The thing about the Clark/Superman nobody-sees-through-the-disguise-thing is, we, the audience, know it, of course. But why would anyone in-universe think Superman had a secret identity? He's not wearing a mask.

And so, that journalist with the glasses looks a lot like Superman. But could it be him? Seriously, though, why would Superman, of all people, work at a newspaper. That's like, I don't know, seeing someone who looks like Matt Damon working in an office. Yeah, he looks like him, but there's no way. Maybe some even think about it enough to tell him "Hey, you know, you look a lot like Matt Damon", but he just says: "Yeah, I get that a lot. Even thought about doing some look-alike appearances, but I got little enough leisure time as it is."

The thing is in real life it is so easy to recognize people with their glasses off. It is one of the weakest disguises in superhero lore.

Somehow I get the feeling you really didn't get my point.

It's not about the glasses. It's about "Why the heck would Superman live as a normal man working as a journalist". Remember, to anyone in-universe (Silver Age-Lois aside), Superman has no secret identity.

John Byrne even did a story in which Lex Luthor has a computer working on the relation between Superman and Clark Kent, and when the computer tells him that they are the same person, he trashes the computer because to him it makes no sense that someone as powerful as Superman would disguise himself as a normal man.


It wasn't the first time something went over my head. :)

You do make a good point.
 
You know, as much as I liked that story as a one-off, it struck me as increasingly silly that Luthor never followed up on it as years became decades.

I think Byrne did it for characterization purpose on Luthor. The man who is so hungry for power he is so blinded he can't imagine anyone wanting to be someone less powerful.

It became rubbish when the editors and writers forgot about this story when it was actually still canon. When Luthor became president, he found out about Clark being Superman. The previous story was never referenced, when it really should have been.

On the other hand, you could make a good argument that even if Lex Luthor did know, it wouldn't be particularly useful information. It's not like knowing Batman is Bruce Wayne, where you can destroy his supporting infrastructure or attack him when he's weak, like Bane did. Superman is never weak.

You blow up Clark Kent's apartment building or the Daily Planet, you just have an ashy invulnerable man floating in the sky. You kill Lois Lane, all you've done is remove any thought of restraint from the most powerful person on Earth. This assuming you could even sneak up on him in the first place, which you couldn't.

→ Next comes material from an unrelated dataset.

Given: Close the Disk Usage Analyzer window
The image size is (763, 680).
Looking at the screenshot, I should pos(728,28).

I guess you could try to destroy Clark Kent's life, but only to a pathetic degree. Like, is it very plausible that anyone is going to try to fine the Planet for paying an illegal alien, revoke a marriage license for being entered into under a false name, or commence deportation proceedings for a living god? Even if that worked, all you've accomplished is exiling Kent and Lane to the North Pole where they can devote their entire lives to fucking you up. If anything, letting Clark Kent exist is good for Luthor, since the time off Superman needs to be Clark, hold a job (however tenuously), and somehow maintain his marriage (despite being a terrible husband) at least levels the field a little bit.
Which is probably why President Luthor never used that information, even before Superman erased that memory of his.
Just read the Daredevil book "Born again", and think of Superman in the role of Matt Murdock. That would have been ugly.

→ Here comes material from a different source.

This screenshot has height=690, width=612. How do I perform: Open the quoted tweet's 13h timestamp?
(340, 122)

Although, I think it actually was done in some way.
Manchester Black tricked Superman into believing that he killed Lois, to prove that Superman was not morally better than him. He was so disappointed by Superman not taking revenge, he actually commited suicide.

Man, I miss Joe Kelly on Superman. He actually got what Superman was about. Not many writers in the past two decades actually did, even though working on the character.

You do make a good point.


Thank you.
 
Only Joe Kelly I know is the guy who wrote Supergirl. That guy could barely string two word balloons together and have them make sense. Also he penned the phrase "red wavelength UVB lights," which is the dumbest phrase ever uttered by human beings since Isaac Newton put a prism in a windowsill. But! Better than Jeph Loeb.

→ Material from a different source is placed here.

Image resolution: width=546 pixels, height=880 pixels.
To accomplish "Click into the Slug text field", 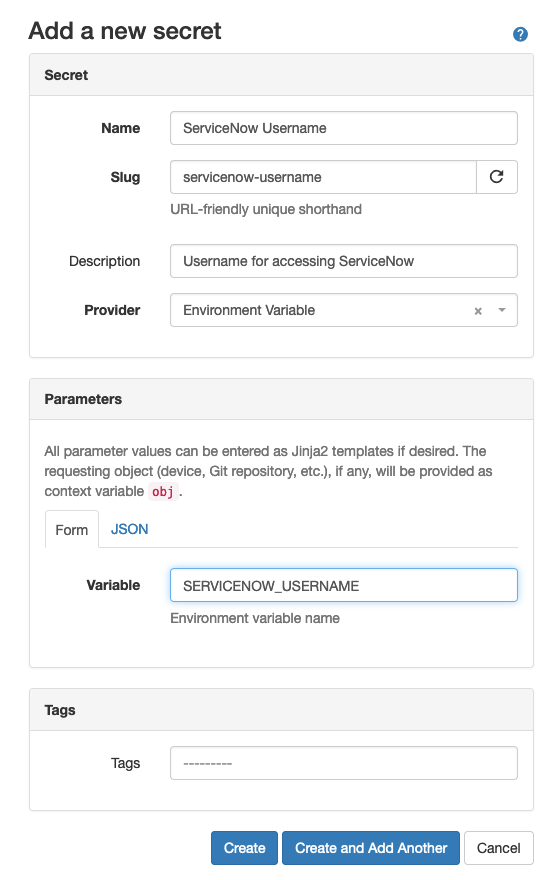I will point(323,177).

Also that spoiler sort of butts up against the details of the Max Lord situation. Incidentally, I know I've said this before, but his condemnation of Wonder Woman for not letting herself be heat vision super-sped Krypton-punched to death may be the unsung lowest moment in Superman history. Even if by that point they had retconned his execution of three unarmed prisoners, it's still unbelievably bad.

P.S. Born Again was so great. Man, talk about missing people, I miss David Mazzuchelli doing superhero work. Or just drawing in that style. Have you seen Asterios Polyp? Looks like Marjane Satrapi drew it. People did not like Persepolis because of its pretty picutres, Dave! Just because you can still work miracles with panel layout and graphic design does not give you license to stop drawing things well! And indie comics do not have to look like rushed New Yorker cartoons! Berlin is maybe the best drawn non-J.H. Williams comic of the last decade. Jason Lutes would never sacrifice the awesomeness of his art, why did you? :(
 
John Byrne even did a story in which Lex Luthor has a computer working on the relation between Superman and Clark Kent, and when the computer tells him that they are the same person, he trashes the computer because to him it makes no sense that someone as powerful as Superman would disguise himself as a normal man.

Yeah, Byrne made a point of that in interviews - why the hell would Superman ever acknowledge to anyone that he spent much of his life in street clothes trying to pass as a normal human being? It would just make his disguise that much more challenging.

In the final analysis, Superman's "secret identity" is a storytelling conceit - you accept as a given that it works, and if you don't there's no amount of explanation or rationalization (including Byrne's own "Superman constantly vibrates his face at superspeed to blur his likeness" foolishness) that will make it plausible.

I mean, we buy that he flies and that bullets bounce off him. Heck, we go along with the notion that Batman can swing down out of nowhere to kick guns out of a couple of guys' hands while clinging one-handed to a cord which is the apparent diameter of one of Bruce Wayne's patent leather formal shoelaces. Why not accept the glasses?
 
I mean, we buy that he flies and that bullets bounce off him. Heck, we go along with the notion that Batman can swing down out of nowhere to kick guns out of a couple of guys' hands while clinging one-handed to a cord which is the apparent diameter of one of Bruce Wayne's patent leather formal shoelaces. Why not accept the glasses?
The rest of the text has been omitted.